Ecco l’errore tragico della sinistra nel mondo occidentale: aver disertato la critica al capitalismo [….]; aver rinunciato all’idea di un governo più razionale ed umano della società e dell’economia e al programma di una lotta possibile per il superamento delle disuguaglianze. Cominciano ad accorgersene anche alcuni leader occidentali come Sanders e Corbyn, che hanno seguito e un successo soprattutto tra i giovani. […] Solo chi di fronte al naufragio di tutte le speranze « è così fermo sui suoi convincimenti da poter dire “non importa, andiamo avanti”, soltanto quest’uomo ha la vocazione per la politica» (Max Weber, La politica come professione). Penso ad un socialismo per i Millenial, perché il capitalismo non è un tabù

E ancora sui limiti attuali e storici della sinistra degli ultimi vent’anni, e sul pericolo di derive autoritarie: “ [..] parlerei di una «capacità di tenuta», di un riformismo «quanto basta», senza una visione della società e del futuro.
“La democrazia si è andata indebolendo. Prima di tutto per il fenomeno di concentrazione del potere economico che con la globalizzazione sfugge al potere degli Stati, quindi della politica. […] se non riconosciamo che si è aperta un’enorme contraddizione tra capitale e democrazia, e su questa rottura non siamo in grado di costruire una critica alla società esistente per indicare soluzioni alternative, i primi a non capirci e a confonderci con gli Dèi invisibili dei CdA delle multinazionali saranno proprio i lavoratori.”
“L’idea che il «velocismo» sia la risposta alla crisi del vecchio compromesso [tra capitale e lavoro. Ndr] è sbagliata e alla lunga sarà perdente. Sono questi i problemi su cui misurarci, mettendo in evidenza l’intreccio continuo tra «questione sociale», «progresso economico» e «questione democratica». Le tentazioni autoritarie stanno in questo intreccio, prima ancora che su questa o quella riforma costituzionale. […] le tendenze autoritarie sono oggettive: «nessun loto è senza stelo», direbbe Schopenauer”.

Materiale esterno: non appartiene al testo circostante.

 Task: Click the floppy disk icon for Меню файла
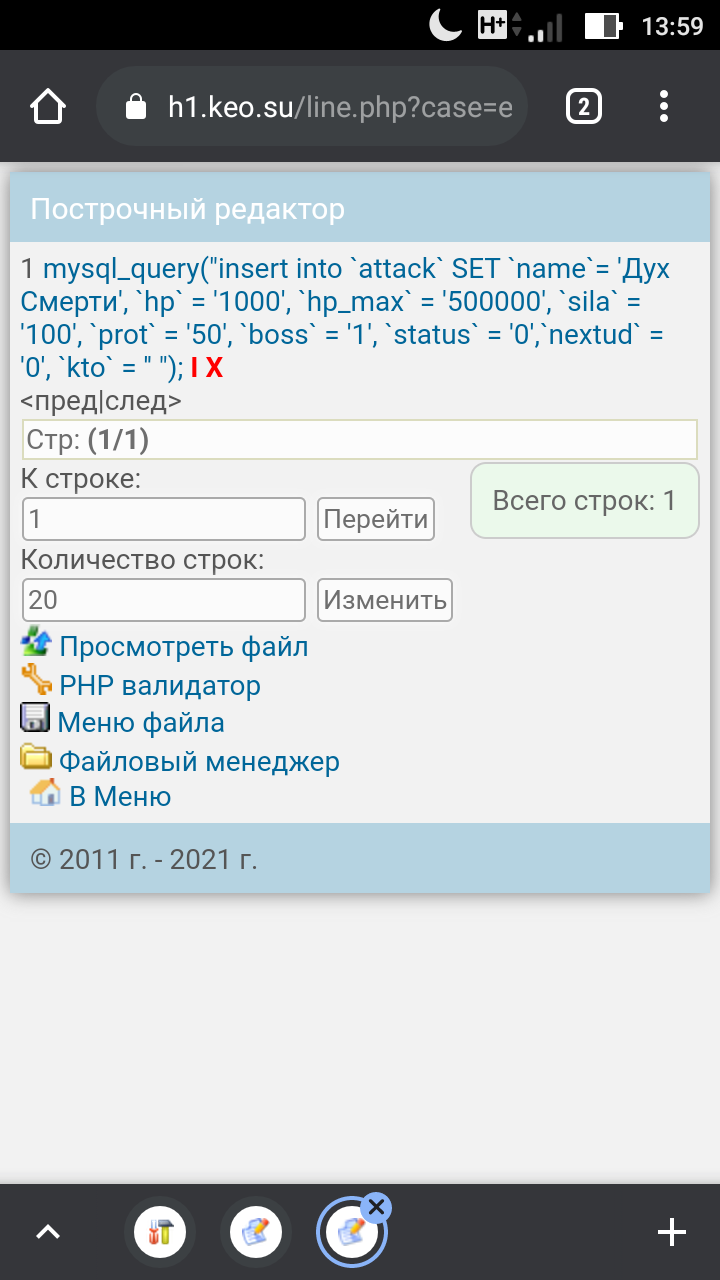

Nella foto: Il libro “Rivoluzione socialista” di Enrico Rossi

E visto che anche al Lingotto è aleggiato il fantasma di Gramsci, vi troverete già un primo riferimento a pag. 17 dove si spiega, proprio prendendo a riferimento l’analisi gramsciana su capitale sano e capitale produttivo, quale possa essere il nuovo punto di incontro tra liberali e un socialismo moderno: il sostegno alle forze vive e dinamiche dell’impresa. Una teoria veramente moderna che ha a cuore il lavoro, la crescita e la qualità di entrambi. Sì, perché stiamo parlando di “Rivoluzione Socialista” di Enrico Rossi, in cui in appena 240 pagine di agevole lettura si può capire chiaramente la sua (la nostra) idea di Stato, di economia, di futuro. Stiamo parlando del libro che evidentemente Walter Veltroni, impegnato com’è nella sua nuova vita di regista e ideatore di programmi televisivi, non ha letto. Lo avesse fatto, e sappiamo che è comunque un uomo di buone letture, si sarebbe evitato quel maldestro scivolone all’ultima Assemblea nazionale del PD. Un libro, auspichiamo, che diventi il punto di partenza, la base programmatica di Art. 1 Movimento dei Democratici e Progressisti. Invece sino ad oggi l’attenzione su Rossi, e sugli altri dirigenti e parlamentari che hanno abbandonato il PD, è unicamente focalizzata sui motivi della scelta. Gli “scissionisti” trattati alla stregua di figli di un Dio minore, senza che vengano indagate le ragioni ideali e politiche che sostengono l’azione e le scelte di chi, da quel partito, è stato messo alla porta.
La lettura e l’approfondimento non solo nutrono e curano il cervello, ma nel giornalismo e nella politica devono essere attività necessarie.